IV.  Title [S4] Innate versus Adaptive Immunity

a.  The immune system can broadly be broken down into what is called the innate immune system and the adaptive immune system. Even though we kind of consider these two aspects of the immune system as separate parts, they absolutely work together all the time.

b.  If you are missing a component by some genetic deficiency in the innate immune system, you will have lots of problems and infections and be susceptible to lots of diseases. Same if you are missing a component in the adaptive immune response. You can’t completely compensate for a deficit in the innate immune system by the adaptive immune system. They work best together.

c.  There are fundamental differences between the two systems.

d.  Response time: Innate immune system is present almost all the time and works immediately when you get an infection. Certainly within the order of minutes to hours, you will have that innate immune system trying to eliminate that invading pathogen. If it can, it will get rid of that pathogen, and you might not mount an adaptive immune response. Adaptive immune response takes days before it works. It is usually about a week or so before you develop decent titers of antibodies that can be detected in the blood to the invading pathogen. That response occurs faster the next time you encounter that pathogen. One is present all the time and works almost immediately and the other one takes a little time to develop.

e.  Specificity: Innate immune response is specific and very good at discriminating between the host and the invading pathogen. The innate immune system is very specific and it has a small set of receptors that allows it to recognize a large number of pathogens based on certain structural features. Lots of bacteria have things like peptidoglycan or LPS, or viruses have double stranded or single stranded RNA and DNA. Those are structural features that they can’t change without altering their ability to survive and replicate. The innate immune system uses a handful of receptors that recognize these features and allow it to recognize a lot of pathogens very easily. The adaptive immune response, in contrast to that, uses highly specific receptors that recognize only very small bits and pieces of an invading pathogen. That’s what allows T and B cells to distinguish between 90 different serotypes of Streptococcus because it’s just recognizing tiny bits and pieces. You have lots and lots of receptors that are recognizing small components on invading pathogens.

**RECORD EXTRACTS**
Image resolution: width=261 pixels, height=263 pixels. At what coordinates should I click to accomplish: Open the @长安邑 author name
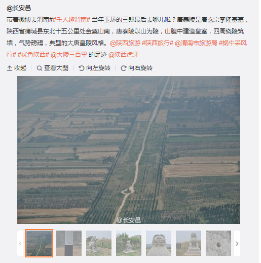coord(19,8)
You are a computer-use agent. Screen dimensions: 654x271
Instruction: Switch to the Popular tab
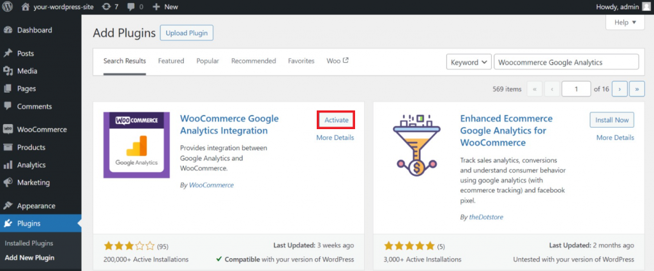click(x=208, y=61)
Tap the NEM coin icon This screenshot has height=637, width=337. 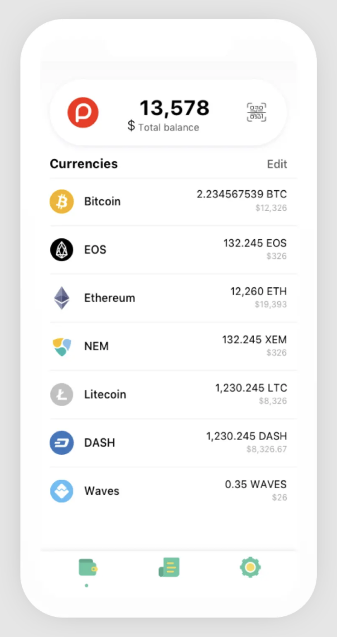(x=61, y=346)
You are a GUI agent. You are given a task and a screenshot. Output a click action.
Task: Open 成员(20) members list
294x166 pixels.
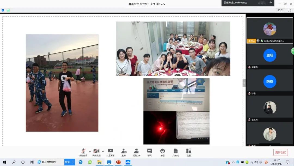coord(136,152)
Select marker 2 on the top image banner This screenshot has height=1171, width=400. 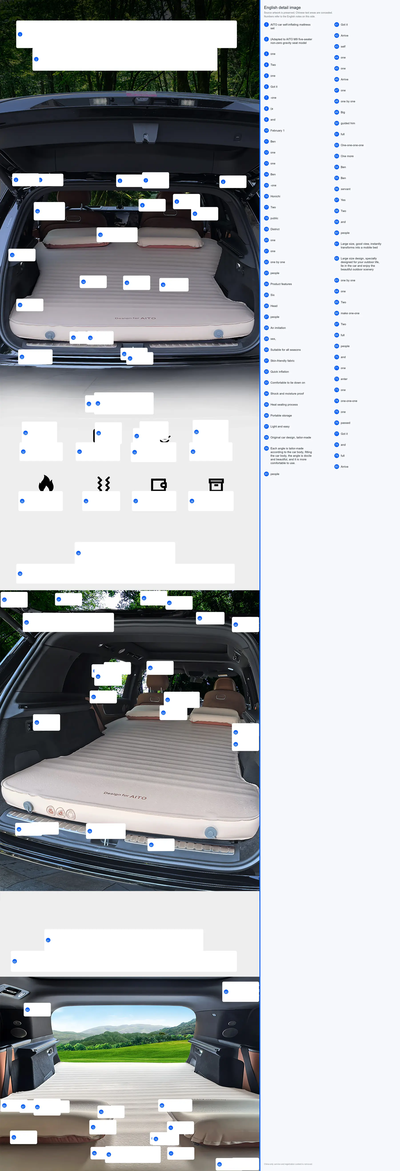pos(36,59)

* * *

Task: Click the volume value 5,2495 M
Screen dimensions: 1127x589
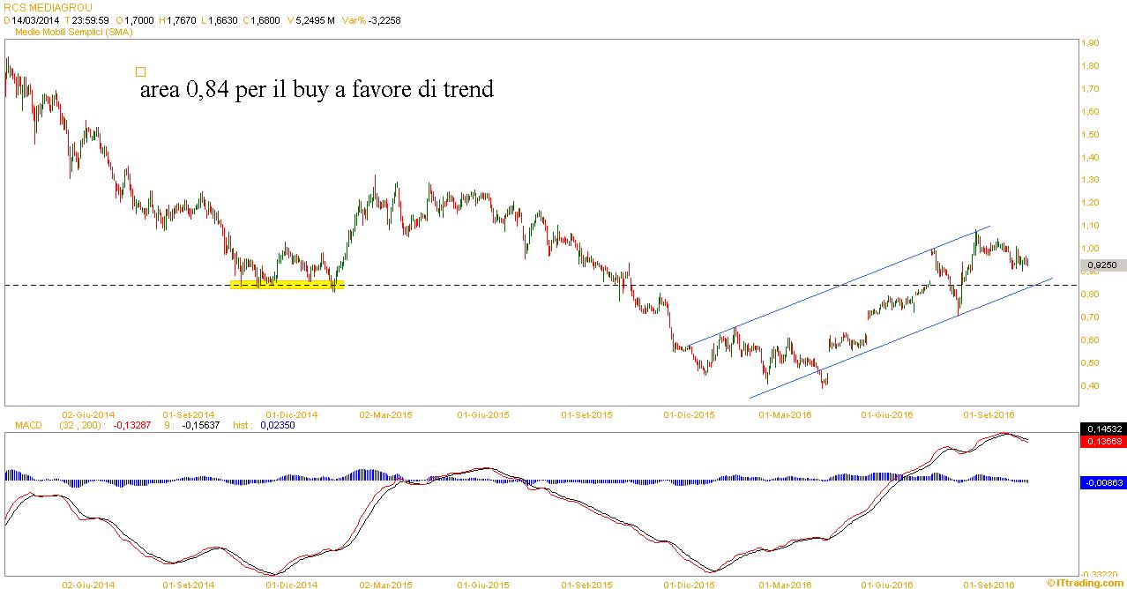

**ASSIGNMENT**
In the passage on innate versus adaptive immunity, about how long does it usually take to develop antibody titers that can be detected in the blood?

**OUTPUT**
About a week or so.